TÁNAISTE EAMON GILMORE has said he is shocked by the content of the The Anglo Tapes which have shed new light on conversations between senior bankers at the former Anglo Irish Bank.

Speaking in Brussels this morning garage storage cabinets, Gilmore said that the recordings – which reveal how two executives appeared to discuss understating the financial problems at Anglo to the Central Bank – make the current government’s job more difficult in discussions with EU countries.

“I think they’re really shocking,” Gilmore said today. “I mean the degree of arrogance, the degree of hubris, the degree of couldn’t care less about the taxpayer, about the Irish people that seemed to be part and parcel of the culture of that bank.”

He said that he “never believed” that the bank should have been given a State guarantee and said the revelations in the tapes confirm “that position was right”. Labour, in opposition, voted against the bank guarantee of September 2008.

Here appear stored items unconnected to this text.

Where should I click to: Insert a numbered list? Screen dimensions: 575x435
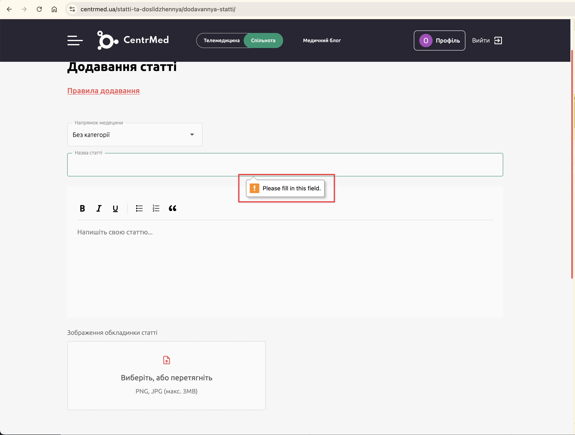[156, 208]
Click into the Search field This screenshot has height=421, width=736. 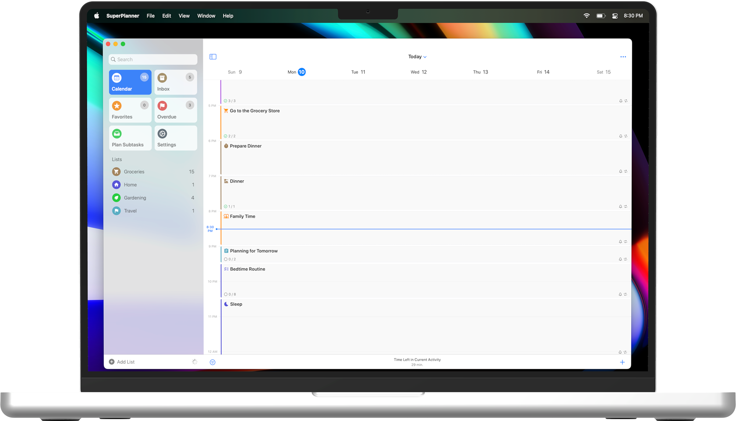coord(153,60)
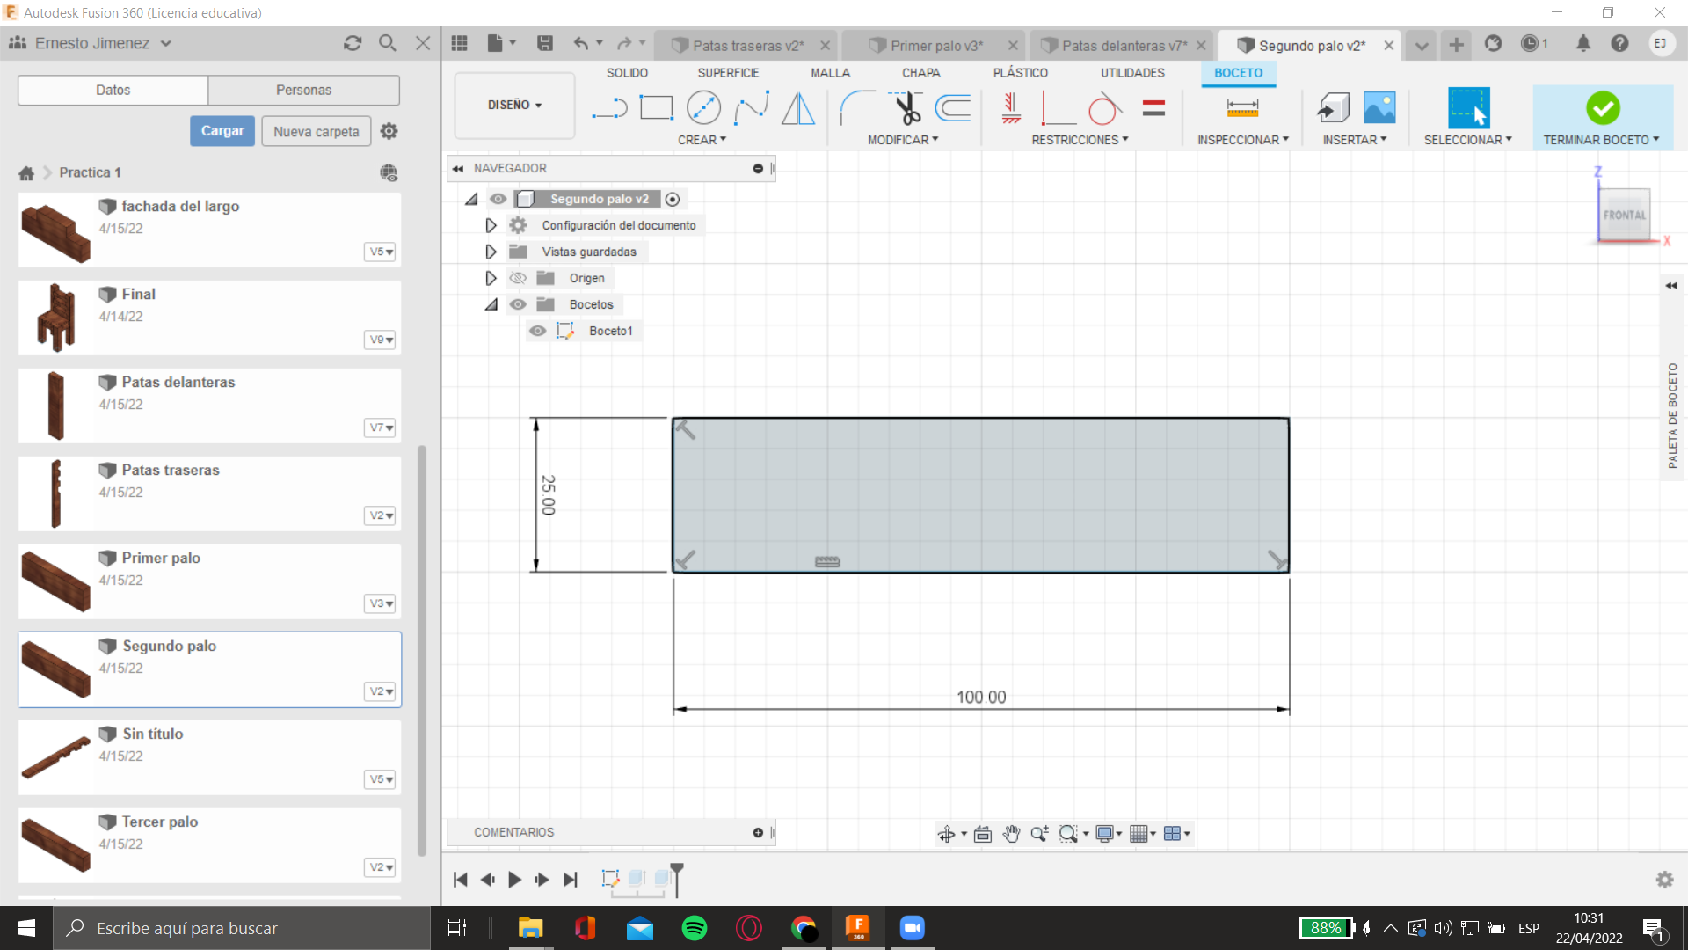This screenshot has width=1688, height=950.
Task: Select the Offset tool icon
Action: tap(953, 108)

“What we are seeing emerging from these tapes confirms that it was a wrong decision,” he said, adding that it underlined the necessity for a bank inquiry to be carried out by the Oireachtas.

Gilmore said he hoped legislation to provide a legal basis for politicians to under take inquiries into matters of public interest would be enacted before the summer recess and “that we can get on with it” spa hong kong.

Speaking in Dublin this morning, the Public Expenditure and Reform Minister Brendan Howlin, who is responsible for the inquiries legislation, said it was the “determined view of government” that the required legislation be in place before the summer recess Asian college of knowledge management.

Howlin also said he was “personally sickened” by the tapes which he said “underscored an attitude that is unbelievable”. He said he hoped to “embark on a proper inquiry early in the [next] Dáil term”.